[Form 4] CHURCH & DWIGHT CO INC /DE/ Insider Trading Activity
Richard A. Dierker, President and CEO and a director of Church & Dwight Co., Inc. (CHD), reported a Section 16 transaction dated 09/30/2025. He acquired 44.214 phantom stock units under the company’s Deferred Compensation Plan; those units convert 1-for-1 into common stock and are settled in cash under the Plan. The reported transaction price is $87.63 per share equivalent. After the transaction, Dierker beneficially owns 15,604.219 shares directly. The Form 4 was signed by an attorney-in-fact on 10/01/2025.
- Executive alignment with stock performance: Awarded 44.214 phantom stock units that tie compensation to CHD common stock value.

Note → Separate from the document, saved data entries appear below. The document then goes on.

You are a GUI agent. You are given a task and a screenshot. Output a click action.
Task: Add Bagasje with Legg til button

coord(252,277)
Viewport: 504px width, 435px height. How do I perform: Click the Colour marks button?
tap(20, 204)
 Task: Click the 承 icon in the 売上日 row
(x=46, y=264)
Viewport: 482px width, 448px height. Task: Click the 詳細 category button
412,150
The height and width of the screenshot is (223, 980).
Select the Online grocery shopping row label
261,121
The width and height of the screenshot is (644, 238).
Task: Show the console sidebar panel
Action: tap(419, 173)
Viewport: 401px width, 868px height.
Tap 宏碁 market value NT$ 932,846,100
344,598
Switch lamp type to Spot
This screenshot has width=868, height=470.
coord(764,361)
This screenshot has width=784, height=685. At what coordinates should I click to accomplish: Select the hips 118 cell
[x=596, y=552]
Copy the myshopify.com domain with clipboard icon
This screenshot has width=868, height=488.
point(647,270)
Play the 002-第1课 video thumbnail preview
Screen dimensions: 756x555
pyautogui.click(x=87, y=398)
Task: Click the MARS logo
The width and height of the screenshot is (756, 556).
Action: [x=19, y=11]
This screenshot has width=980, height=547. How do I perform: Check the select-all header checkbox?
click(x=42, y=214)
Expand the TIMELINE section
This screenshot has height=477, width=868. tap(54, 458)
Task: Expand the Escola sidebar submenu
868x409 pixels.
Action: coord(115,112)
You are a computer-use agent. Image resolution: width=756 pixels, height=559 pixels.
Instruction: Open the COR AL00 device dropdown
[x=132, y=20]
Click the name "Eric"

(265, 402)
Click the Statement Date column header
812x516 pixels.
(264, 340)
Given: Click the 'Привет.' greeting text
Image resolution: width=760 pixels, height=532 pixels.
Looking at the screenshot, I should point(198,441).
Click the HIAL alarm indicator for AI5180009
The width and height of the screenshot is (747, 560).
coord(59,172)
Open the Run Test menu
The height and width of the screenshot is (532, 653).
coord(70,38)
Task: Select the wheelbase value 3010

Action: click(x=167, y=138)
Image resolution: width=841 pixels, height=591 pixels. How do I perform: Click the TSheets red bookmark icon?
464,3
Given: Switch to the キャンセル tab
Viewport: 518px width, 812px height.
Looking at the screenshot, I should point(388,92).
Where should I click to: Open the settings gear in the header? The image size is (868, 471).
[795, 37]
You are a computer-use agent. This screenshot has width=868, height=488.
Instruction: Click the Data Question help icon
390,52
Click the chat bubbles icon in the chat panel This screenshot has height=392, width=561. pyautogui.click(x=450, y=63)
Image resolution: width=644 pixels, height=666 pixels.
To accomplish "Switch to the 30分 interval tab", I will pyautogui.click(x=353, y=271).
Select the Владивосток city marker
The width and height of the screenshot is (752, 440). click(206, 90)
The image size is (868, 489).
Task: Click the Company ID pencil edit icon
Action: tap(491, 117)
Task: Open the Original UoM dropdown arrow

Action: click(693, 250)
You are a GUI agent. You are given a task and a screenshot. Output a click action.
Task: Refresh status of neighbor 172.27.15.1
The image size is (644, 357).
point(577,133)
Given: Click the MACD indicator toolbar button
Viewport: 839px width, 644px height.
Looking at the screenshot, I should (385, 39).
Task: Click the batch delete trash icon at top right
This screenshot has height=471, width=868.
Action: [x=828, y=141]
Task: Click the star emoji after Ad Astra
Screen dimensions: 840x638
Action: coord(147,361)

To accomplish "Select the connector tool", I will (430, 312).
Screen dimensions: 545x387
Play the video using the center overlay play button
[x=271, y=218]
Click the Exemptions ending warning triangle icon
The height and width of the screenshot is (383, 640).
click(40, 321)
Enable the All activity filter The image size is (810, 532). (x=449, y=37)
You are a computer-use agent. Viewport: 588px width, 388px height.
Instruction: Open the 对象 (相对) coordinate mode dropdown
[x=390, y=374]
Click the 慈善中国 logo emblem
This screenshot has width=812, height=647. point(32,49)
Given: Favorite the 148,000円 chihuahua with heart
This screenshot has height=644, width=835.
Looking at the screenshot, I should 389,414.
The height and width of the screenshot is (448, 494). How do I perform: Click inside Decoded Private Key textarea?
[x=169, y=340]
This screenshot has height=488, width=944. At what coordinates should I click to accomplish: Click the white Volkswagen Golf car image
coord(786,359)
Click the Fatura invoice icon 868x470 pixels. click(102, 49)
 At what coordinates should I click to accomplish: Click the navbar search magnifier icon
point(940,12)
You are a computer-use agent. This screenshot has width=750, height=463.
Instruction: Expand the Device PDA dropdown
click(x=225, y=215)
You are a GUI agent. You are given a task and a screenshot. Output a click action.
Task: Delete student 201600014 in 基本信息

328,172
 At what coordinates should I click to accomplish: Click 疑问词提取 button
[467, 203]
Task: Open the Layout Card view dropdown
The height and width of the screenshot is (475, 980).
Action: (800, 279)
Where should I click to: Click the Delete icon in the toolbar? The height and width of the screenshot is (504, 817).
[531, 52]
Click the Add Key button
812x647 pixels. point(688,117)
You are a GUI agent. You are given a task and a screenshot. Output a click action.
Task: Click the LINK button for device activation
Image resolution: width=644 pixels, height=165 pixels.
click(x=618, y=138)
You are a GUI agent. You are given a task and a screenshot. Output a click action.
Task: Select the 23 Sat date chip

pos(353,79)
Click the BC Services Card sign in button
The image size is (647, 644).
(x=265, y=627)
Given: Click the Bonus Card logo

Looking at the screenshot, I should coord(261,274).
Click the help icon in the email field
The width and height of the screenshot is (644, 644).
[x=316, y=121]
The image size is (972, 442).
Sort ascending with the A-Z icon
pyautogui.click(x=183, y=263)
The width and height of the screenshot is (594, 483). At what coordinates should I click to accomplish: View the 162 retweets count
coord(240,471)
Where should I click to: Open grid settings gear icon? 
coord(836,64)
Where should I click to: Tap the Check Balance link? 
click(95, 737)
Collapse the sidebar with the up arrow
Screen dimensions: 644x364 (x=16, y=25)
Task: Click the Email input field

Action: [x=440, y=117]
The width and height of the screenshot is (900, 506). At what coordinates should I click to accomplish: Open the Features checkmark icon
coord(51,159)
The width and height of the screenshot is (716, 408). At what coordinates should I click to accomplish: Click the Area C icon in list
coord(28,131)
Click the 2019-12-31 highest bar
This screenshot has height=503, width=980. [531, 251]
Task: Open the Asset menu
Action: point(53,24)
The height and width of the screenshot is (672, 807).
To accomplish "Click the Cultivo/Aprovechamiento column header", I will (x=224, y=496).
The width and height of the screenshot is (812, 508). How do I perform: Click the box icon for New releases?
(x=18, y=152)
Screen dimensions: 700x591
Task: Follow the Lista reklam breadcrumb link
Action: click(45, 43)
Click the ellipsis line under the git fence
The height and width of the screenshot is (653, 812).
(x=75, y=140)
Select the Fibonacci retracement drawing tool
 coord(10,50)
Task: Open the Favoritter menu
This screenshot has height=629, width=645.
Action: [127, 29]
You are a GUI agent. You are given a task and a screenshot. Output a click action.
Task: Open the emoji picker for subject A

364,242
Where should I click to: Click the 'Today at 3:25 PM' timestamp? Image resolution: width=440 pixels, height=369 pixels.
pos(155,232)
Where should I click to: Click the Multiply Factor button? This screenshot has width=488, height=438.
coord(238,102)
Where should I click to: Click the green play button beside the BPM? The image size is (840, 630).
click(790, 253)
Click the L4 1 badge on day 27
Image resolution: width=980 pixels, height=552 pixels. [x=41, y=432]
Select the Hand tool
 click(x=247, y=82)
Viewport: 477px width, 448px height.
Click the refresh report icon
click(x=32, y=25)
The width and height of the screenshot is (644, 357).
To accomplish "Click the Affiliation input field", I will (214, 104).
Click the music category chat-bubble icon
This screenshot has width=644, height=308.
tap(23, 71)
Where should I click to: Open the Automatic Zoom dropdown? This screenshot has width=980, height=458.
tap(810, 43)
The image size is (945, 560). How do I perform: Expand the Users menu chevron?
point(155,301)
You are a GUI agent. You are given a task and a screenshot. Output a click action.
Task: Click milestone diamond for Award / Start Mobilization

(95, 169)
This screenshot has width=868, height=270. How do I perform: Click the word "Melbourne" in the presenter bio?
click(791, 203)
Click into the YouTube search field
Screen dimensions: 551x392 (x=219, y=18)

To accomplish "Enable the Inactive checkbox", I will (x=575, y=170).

- Non-dilutive structure: The phantom units are settled in cash under the Deferred Compensation Plan, not by issuing new shares.
- None.
Insights
TL;DR: CEO acquired deferred compensation tied to common stock value; units settle in cash, aligning pay with shareholder value without issuing new shares.
The filing shows a modest grant of 44.214 phantom stock units that convert on a 1:1 basis to common stock equivalents and are payable in cash under the Deferred Compensation Plan. This structure links executive compensation to equity performance while avoiding immediate share dilution. The disclosed post-transaction direct ownership of 15,604.219 shares provides context on the executive's existing stake. There are no indications of open-market purchases or sales in this filing.
TL;DR: Small, routine deferred-compensation grant reported; unlikely to be material to CHD’s share count or valuation.
The transaction is an award of phantom stock units under the company’s Deferred Compensation Plan, recorded at a price equivalent of $87.63 per share and totaling 44.214 units. Because the units are payable in cash per the Plan, this does not represent an issuance of new shares. The size of the award relative to the reporting person’s total beneficial ownership (15,604.219 shares) is small, suggesting a routine compensation event rather than a change in ownership intent.